Episodic Ataxia Type-1 Mutations in the Kv1.1 Potassium Channel Display Distinct Folding and Intracellular Trafficking Properties

• Published in: The Journal of biological chemistry Vol. 276; no. 52; pp. 49427 - 49434
• Main Authors: Manganas, Louis N., Akhtar, Sobia, Antonucci, Dana E., Campomanes, Claire R., Dolly, J. Oliver, Trimmer, James S.
• Format: Journal Article
• Language: English
• Published: United States Elsevier Inc 28.12.2001; American Society for Biochemistry and Molecular Biology
• Subjects: Animals; Ataxia - genetics; Ataxia - physiopathology; COS Cells; Humans; Kv1.1 Potassium Channel; Mutation; Neurons - physiology; Phenotype; Potassium Channels - chemistry; Potassium Channels - genetics; Potassium Channels - metabolism; Potassium Channels, Voltage-Gated; Protein Folding; Protein Transport - physiology; Rats; Ubiquitin - metabolism; Vimentin - metabolism
• ISSN: 0021-9258; 1083-351X
• DOI: 10.1074/jbc.M109325200

Episodic ataxia type 1 (EA-1) is a neurological disorder arising from mutations in the Kv1.1 potassium channel α-subunit.

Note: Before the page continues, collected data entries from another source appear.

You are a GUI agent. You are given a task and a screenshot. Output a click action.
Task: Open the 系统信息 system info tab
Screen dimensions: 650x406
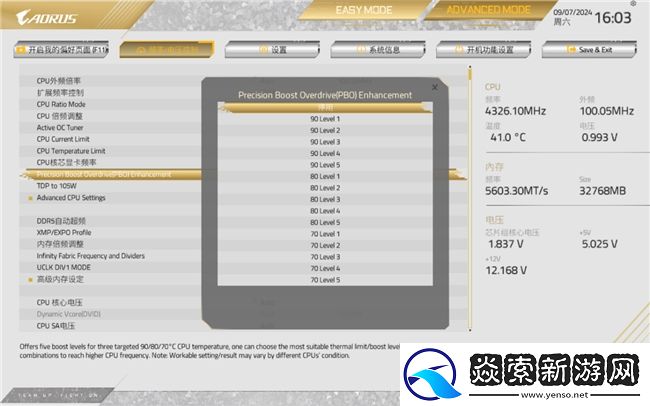[380, 49]
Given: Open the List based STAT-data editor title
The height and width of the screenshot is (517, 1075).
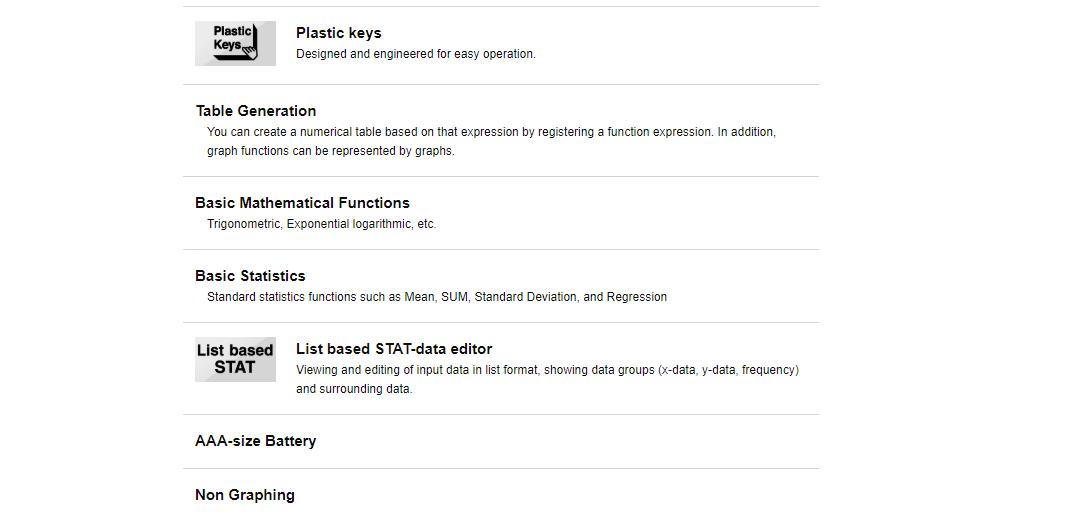Looking at the screenshot, I should tap(394, 348).
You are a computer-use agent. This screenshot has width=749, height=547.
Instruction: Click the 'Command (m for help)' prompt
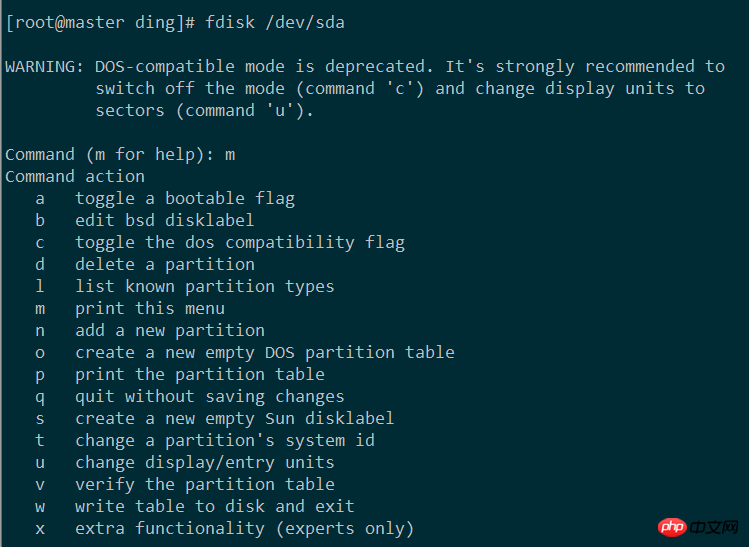click(110, 154)
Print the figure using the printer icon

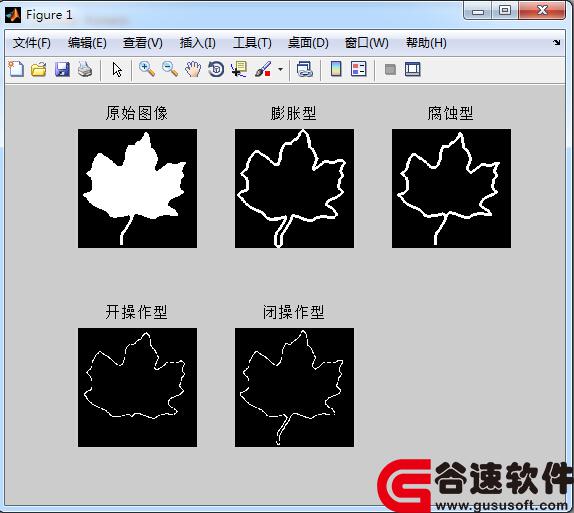coord(85,69)
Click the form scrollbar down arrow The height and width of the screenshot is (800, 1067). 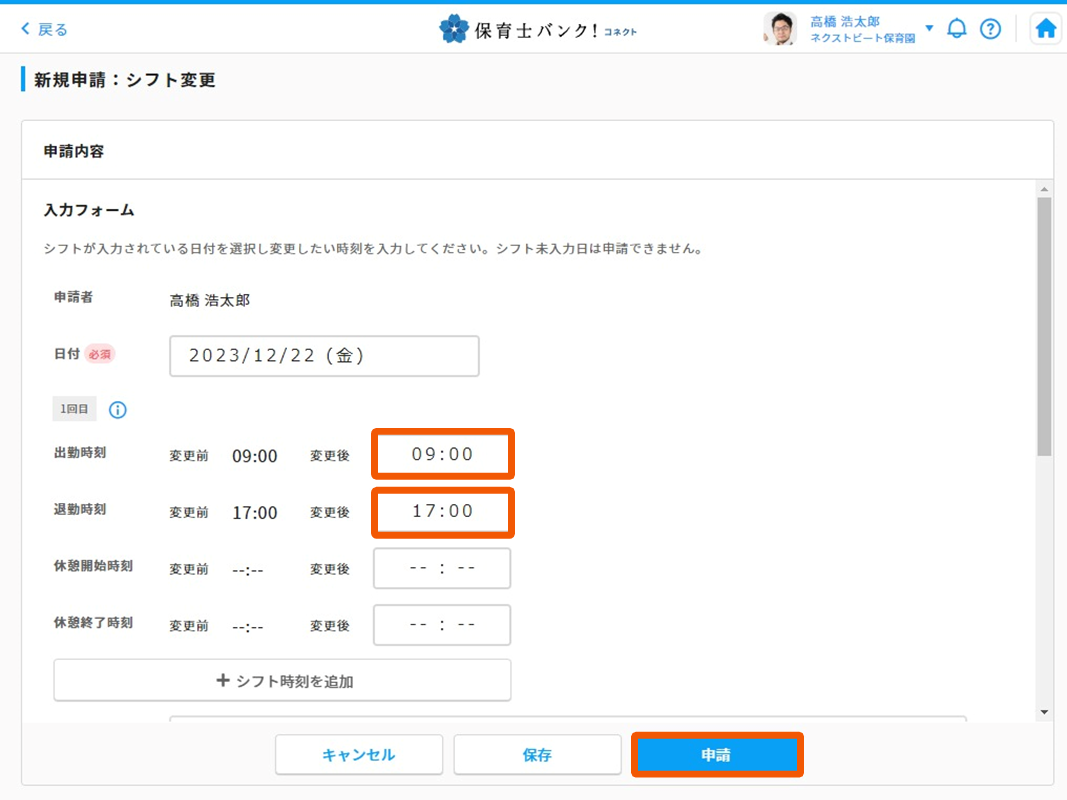point(1044,712)
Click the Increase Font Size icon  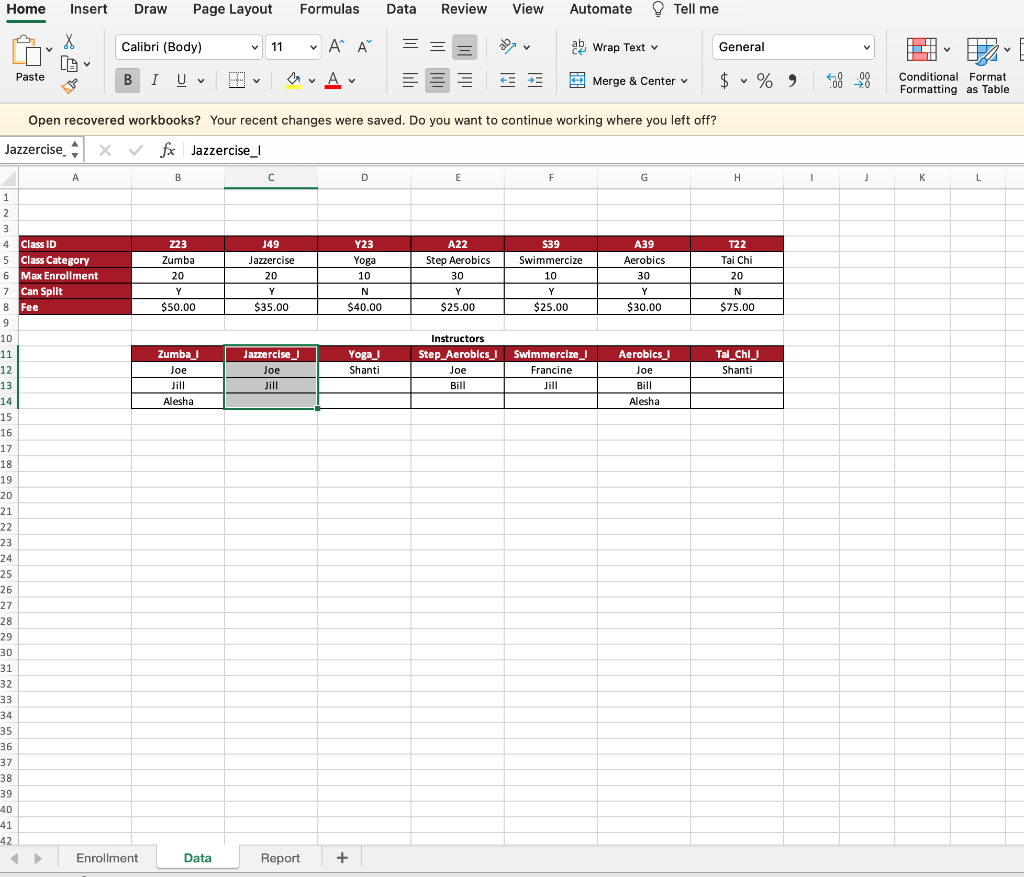tap(335, 47)
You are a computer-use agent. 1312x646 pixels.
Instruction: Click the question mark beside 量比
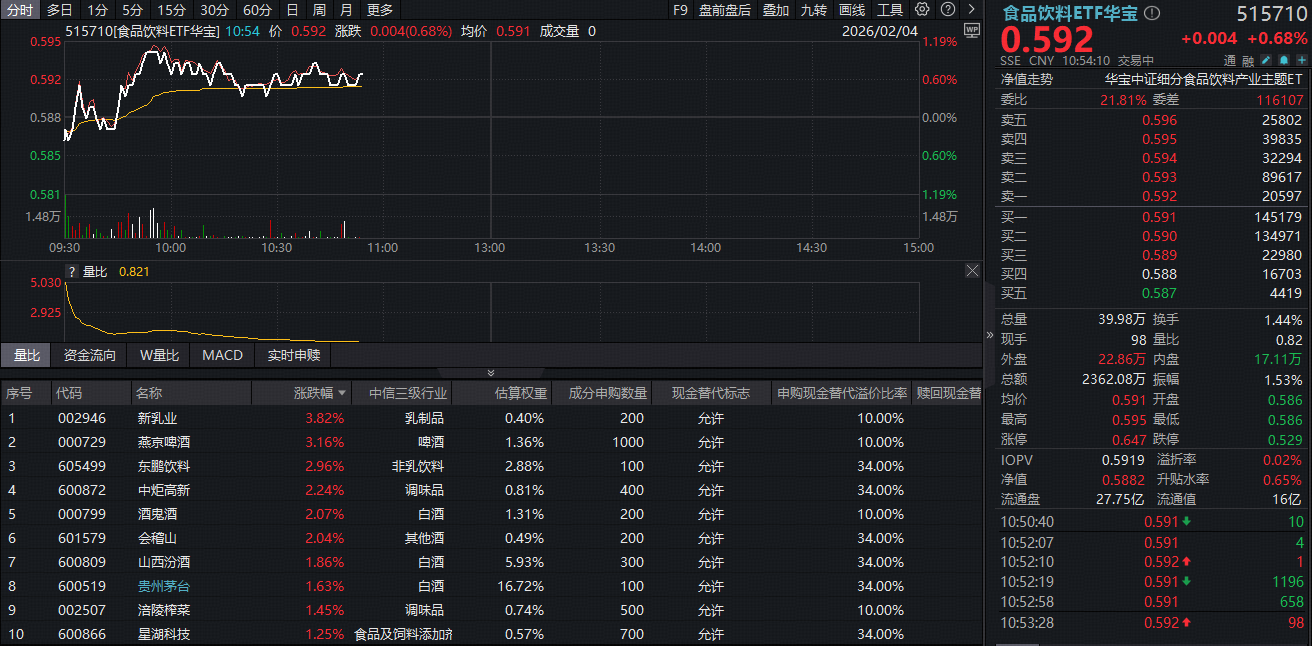(71, 271)
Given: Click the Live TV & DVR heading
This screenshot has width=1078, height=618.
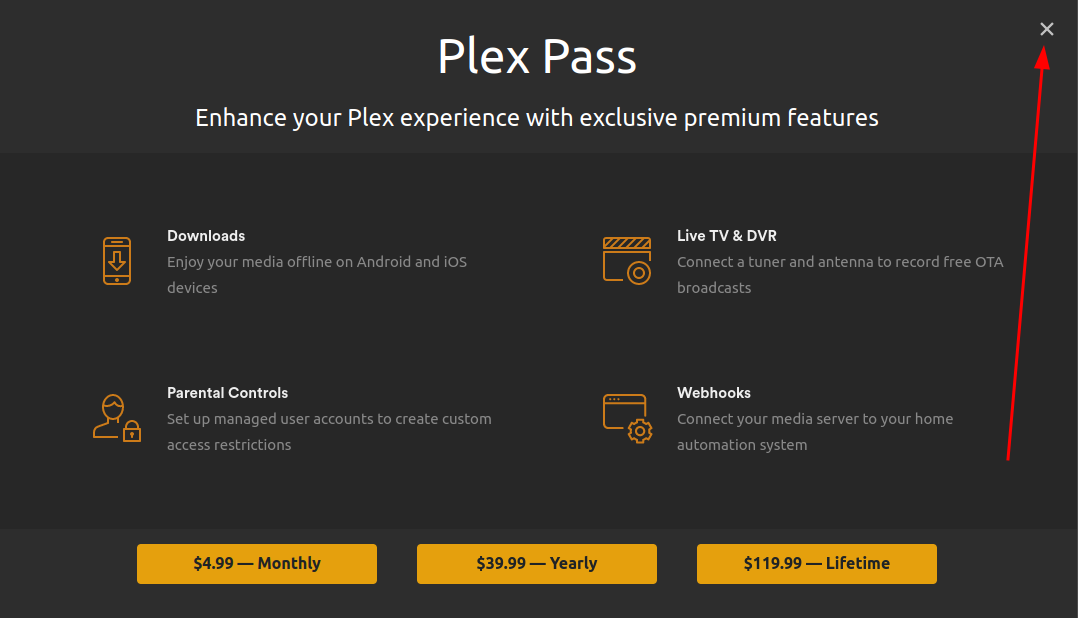Looking at the screenshot, I should (x=727, y=235).
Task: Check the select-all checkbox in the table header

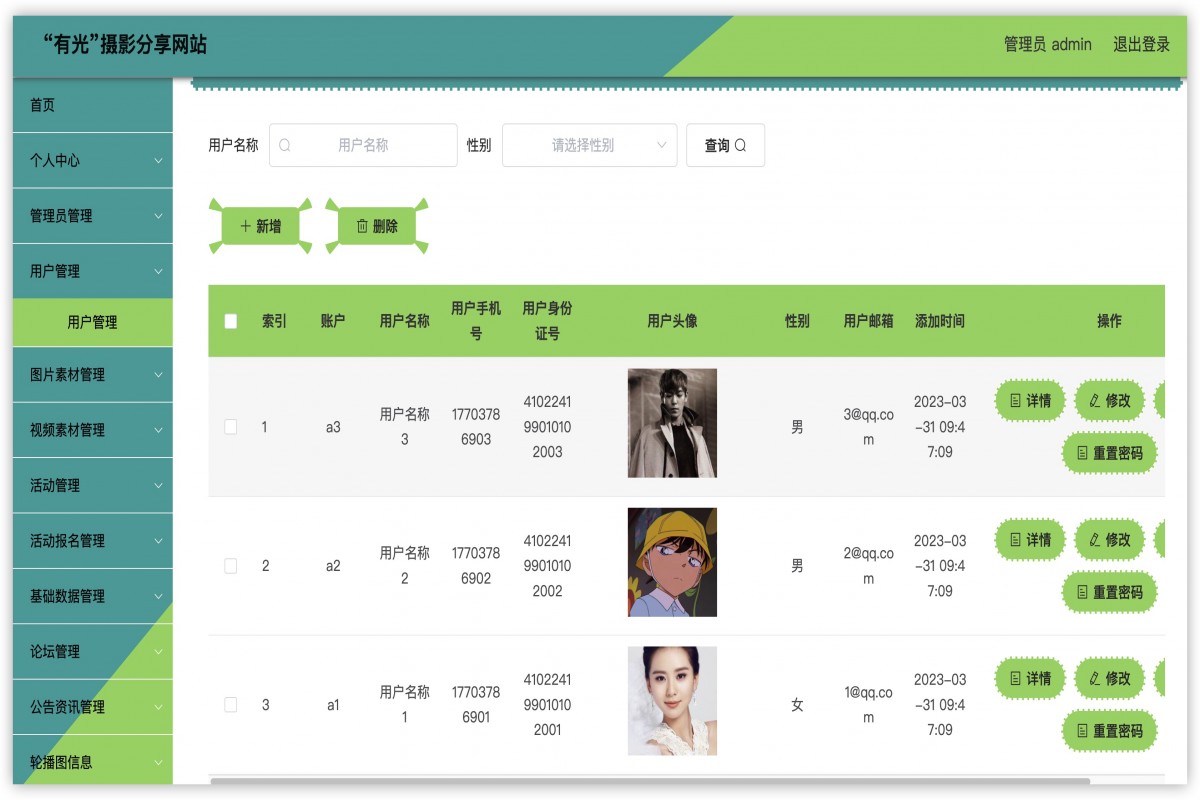Action: click(x=231, y=321)
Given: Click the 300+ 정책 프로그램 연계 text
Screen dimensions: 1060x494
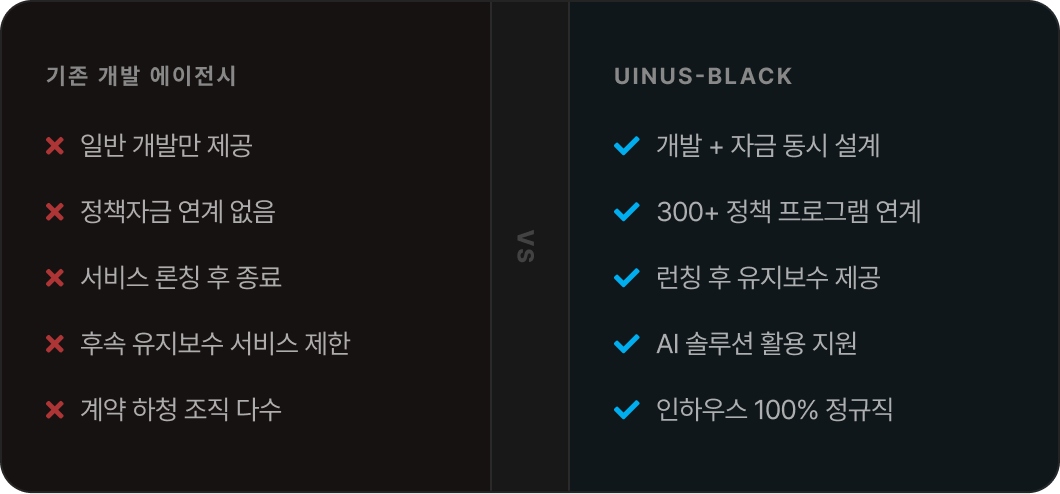Looking at the screenshot, I should 789,212.
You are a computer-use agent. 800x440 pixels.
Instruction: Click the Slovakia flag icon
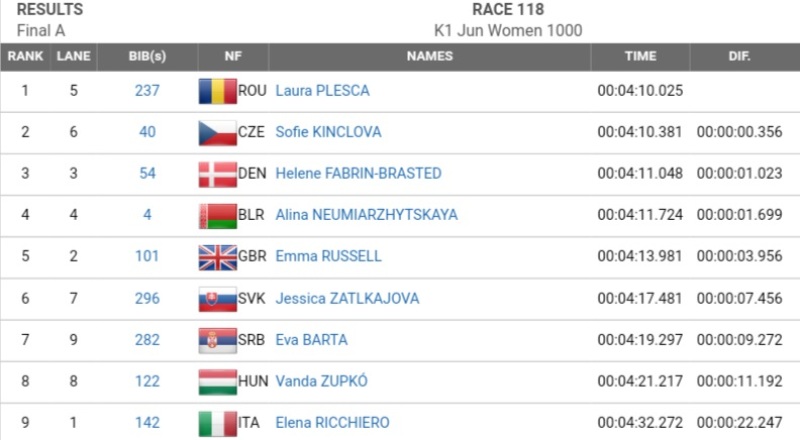tap(218, 298)
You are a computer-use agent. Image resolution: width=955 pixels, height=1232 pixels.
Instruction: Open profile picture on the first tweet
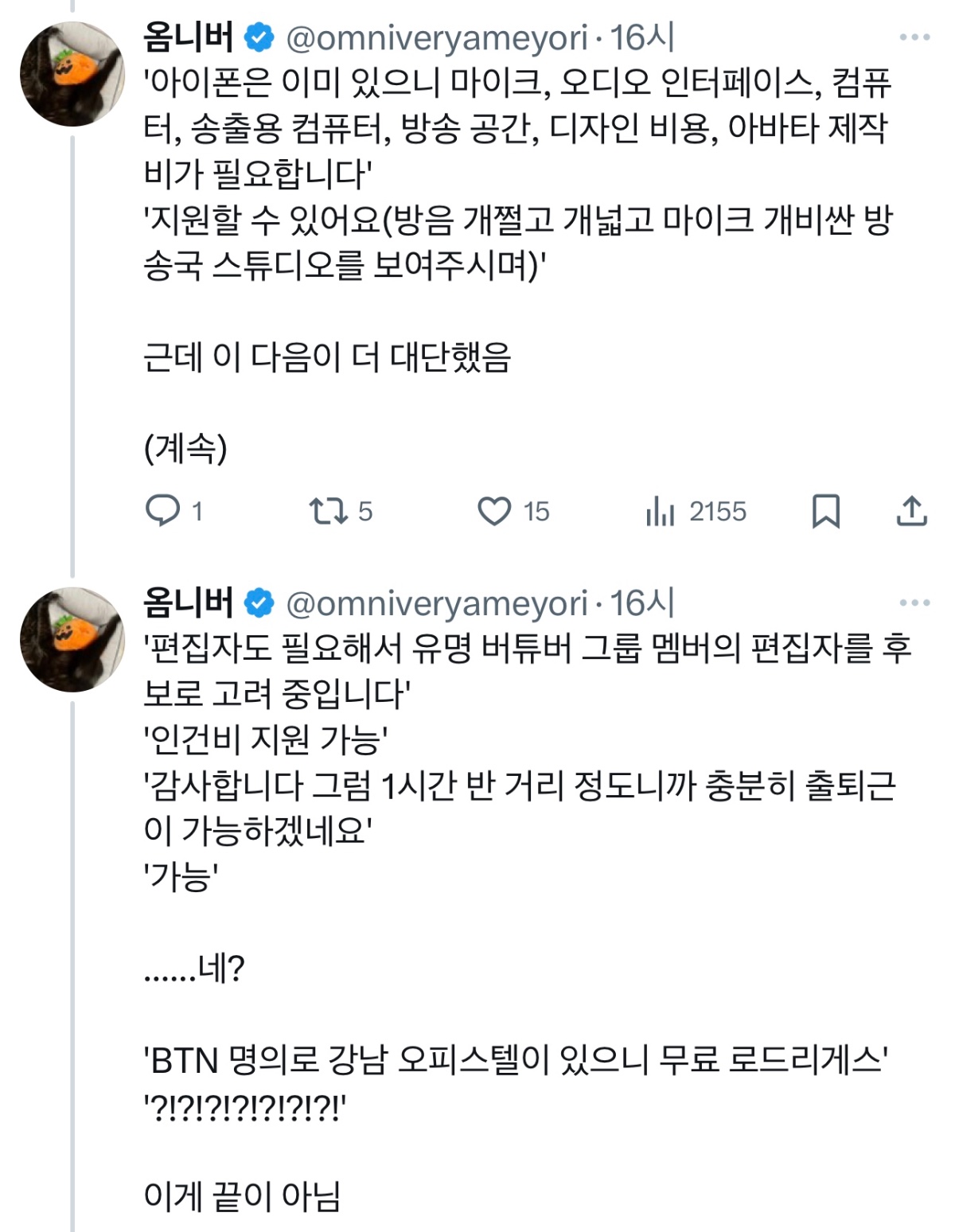coord(72,74)
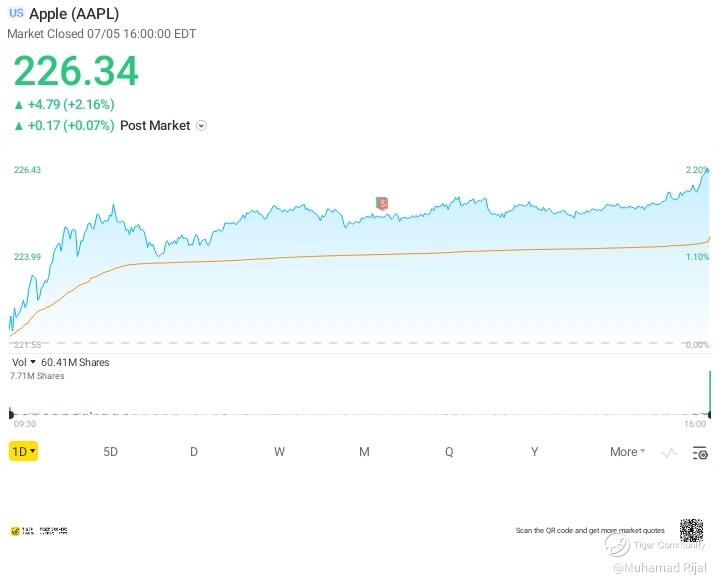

EA-1 patients exhibit substantial phenotypic variability resulting from at least 14 distinct EA-1 point mutations. We found that EA-1 missense mutations generate mutant Kv1.1 subunits with folding and intracellular trafficking properties indistinguishable from wild-type Kv1.1. However, the single identified EA-1 nonsense mutation exhibits intracellular aggregation and detergent insolubility. This phenotype can be transferred to co-assembled Kv1 α- and Kvβ-subunits associated with Kv1.1 in neurons. These results suggest that as in many neurodegenerative disorders, intracellular aggregation of misfolded Kv1.1-containing channels may contribute to the pathophysiology of EA-1.